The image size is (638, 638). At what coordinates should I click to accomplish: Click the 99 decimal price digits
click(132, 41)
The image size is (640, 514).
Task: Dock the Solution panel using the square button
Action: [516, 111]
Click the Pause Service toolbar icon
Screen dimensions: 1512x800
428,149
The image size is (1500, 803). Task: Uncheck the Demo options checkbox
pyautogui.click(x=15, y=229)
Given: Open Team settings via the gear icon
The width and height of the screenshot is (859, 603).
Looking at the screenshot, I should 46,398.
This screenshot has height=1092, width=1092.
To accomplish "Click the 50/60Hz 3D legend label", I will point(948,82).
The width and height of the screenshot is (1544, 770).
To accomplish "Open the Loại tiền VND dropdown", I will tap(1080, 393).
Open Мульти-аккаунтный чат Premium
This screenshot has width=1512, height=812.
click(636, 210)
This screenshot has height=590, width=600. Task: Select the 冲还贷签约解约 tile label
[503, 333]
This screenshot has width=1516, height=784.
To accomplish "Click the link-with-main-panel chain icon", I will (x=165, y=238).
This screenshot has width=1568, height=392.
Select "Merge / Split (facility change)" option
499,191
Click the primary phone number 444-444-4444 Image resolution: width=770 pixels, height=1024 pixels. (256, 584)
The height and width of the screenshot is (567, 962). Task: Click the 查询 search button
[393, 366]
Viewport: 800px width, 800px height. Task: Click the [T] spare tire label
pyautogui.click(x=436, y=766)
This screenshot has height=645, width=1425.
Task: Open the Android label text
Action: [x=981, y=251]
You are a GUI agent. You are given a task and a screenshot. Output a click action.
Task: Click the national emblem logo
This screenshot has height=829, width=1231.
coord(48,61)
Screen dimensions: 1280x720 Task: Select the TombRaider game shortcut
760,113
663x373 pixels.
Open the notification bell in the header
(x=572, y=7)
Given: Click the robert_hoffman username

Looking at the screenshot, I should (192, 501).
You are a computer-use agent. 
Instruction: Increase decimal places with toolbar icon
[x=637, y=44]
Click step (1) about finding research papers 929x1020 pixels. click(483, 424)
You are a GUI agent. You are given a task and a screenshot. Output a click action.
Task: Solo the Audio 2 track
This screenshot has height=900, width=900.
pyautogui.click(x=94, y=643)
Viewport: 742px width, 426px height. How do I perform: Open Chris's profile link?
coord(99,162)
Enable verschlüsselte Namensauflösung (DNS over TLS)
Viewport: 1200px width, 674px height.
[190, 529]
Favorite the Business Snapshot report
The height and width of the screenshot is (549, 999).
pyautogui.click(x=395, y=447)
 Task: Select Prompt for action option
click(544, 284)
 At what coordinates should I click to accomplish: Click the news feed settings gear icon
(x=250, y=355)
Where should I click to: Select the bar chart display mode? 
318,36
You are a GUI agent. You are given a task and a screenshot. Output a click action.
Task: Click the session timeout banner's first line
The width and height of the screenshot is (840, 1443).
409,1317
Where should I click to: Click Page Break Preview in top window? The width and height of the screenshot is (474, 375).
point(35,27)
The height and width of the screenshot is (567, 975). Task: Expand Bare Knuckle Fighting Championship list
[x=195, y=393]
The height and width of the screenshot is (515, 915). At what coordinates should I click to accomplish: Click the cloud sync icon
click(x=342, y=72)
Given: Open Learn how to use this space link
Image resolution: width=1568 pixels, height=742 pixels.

## [AIM OF THE EXERCISE]
Nothing in the records may be altered; restate them word for word.

## [OUTPUT OF THE EXERCISE]
The image size is (638, 638). At what coordinates should I click to accomplish: Click the 99 decimal price digits
click(132, 41)
The image size is (640, 514).
Task: Dock the Solution panel using the square button
Action: [516, 111]
Click the Pause Service toolbar icon
Screen dimensions: 1512x800
428,149
The image size is (1500, 803). Task: Uncheck the Demo options checkbox
pyautogui.click(x=15, y=229)
Given: Open Team settings via the gear icon
The width and height of the screenshot is (859, 603).
Looking at the screenshot, I should 46,398.
This screenshot has height=1092, width=1092.
To accomplish "Click the 50/60Hz 3D legend label", I will point(948,82).
The width and height of the screenshot is (1544, 770).
To accomplish "Open the Loại tiền VND dropdown", I will tap(1080, 393).
Open Мульти-аккаунтный чат Premium
This screenshot has width=1512, height=812.
click(636, 210)
This screenshot has height=590, width=600. Task: Select the 冲还贷签约解约 tile label
[503, 333]
This screenshot has width=1516, height=784.
To accomplish "Click the link-with-main-panel chain icon", I will (x=165, y=238).
This screenshot has width=1568, height=392.
Select "Merge / Split (facility change)" option
499,191
Click the primary phone number 444-444-4444 Image resolution: width=770 pixels, height=1024 pixels. (256, 584)
The height and width of the screenshot is (567, 962). Task: Click the 查询 search button
[393, 366]
Viewport: 800px width, 800px height. Task: Click the [T] spare tire label
pyautogui.click(x=436, y=766)
This screenshot has height=645, width=1425.
Task: Open the Android label text
Action: [x=981, y=251]
You are a GUI agent. You are given a task and a screenshot. Output a click action.
Task: Click the national emblem logo
This screenshot has height=829, width=1231.
coord(48,61)
Screen dimensions: 1280x720 Task: Select the TombRaider game shortcut
760,113
663x373 pixels.
Open the notification bell in the header
(x=572, y=7)
Given: Click the robert_hoffman username

Looking at the screenshot, I should (192, 501).
You are a computer-use agent. 
Instruction: Increase decimal places with toolbar icon
[x=637, y=44]
Click step (1) about finding research papers 929x1020 pixels. click(483, 424)
You are a GUI agent. You are given a task and a screenshot. Output a click action.
Task: Solo the Audio 2 track
This screenshot has height=900, width=900.
pyautogui.click(x=94, y=643)
Viewport: 742px width, 426px height. How do I perform: Open Chris's profile link?
coord(99,162)
Enable verschlüsselte Namensauflösung (DNS over TLS)
Viewport: 1200px width, 674px height.
[190, 529]
Favorite the Business Snapshot report
The height and width of the screenshot is (549, 999).
pyautogui.click(x=395, y=447)
 Task: Select Prompt for action option
click(544, 284)
 At what coordinates should I click to accomplish: Click the news feed settings gear icon
(x=250, y=355)
Where should I click to: Select the bar chart display mode? 
318,36
You are a GUI agent. You are given a task and a screenshot. Output a click action.
Task: Click the session timeout banner's first line
The width and height of the screenshot is (840, 1443).
409,1317
Where should I click to: Click Page Break Preview in top window? The width and height of the screenshot is (474, 375).
point(35,27)
The height and width of the screenshot is (567, 975). Task: Expand Bare Knuckle Fighting Championship list
[x=195, y=393]
The height and width of the screenshot is (515, 915). At what coordinates should I click to accomplish: Click the cloud sync icon
click(x=342, y=72)
Given: Open Learn how to use this space link
Image resolution: width=1568 pixels, height=742 pixels.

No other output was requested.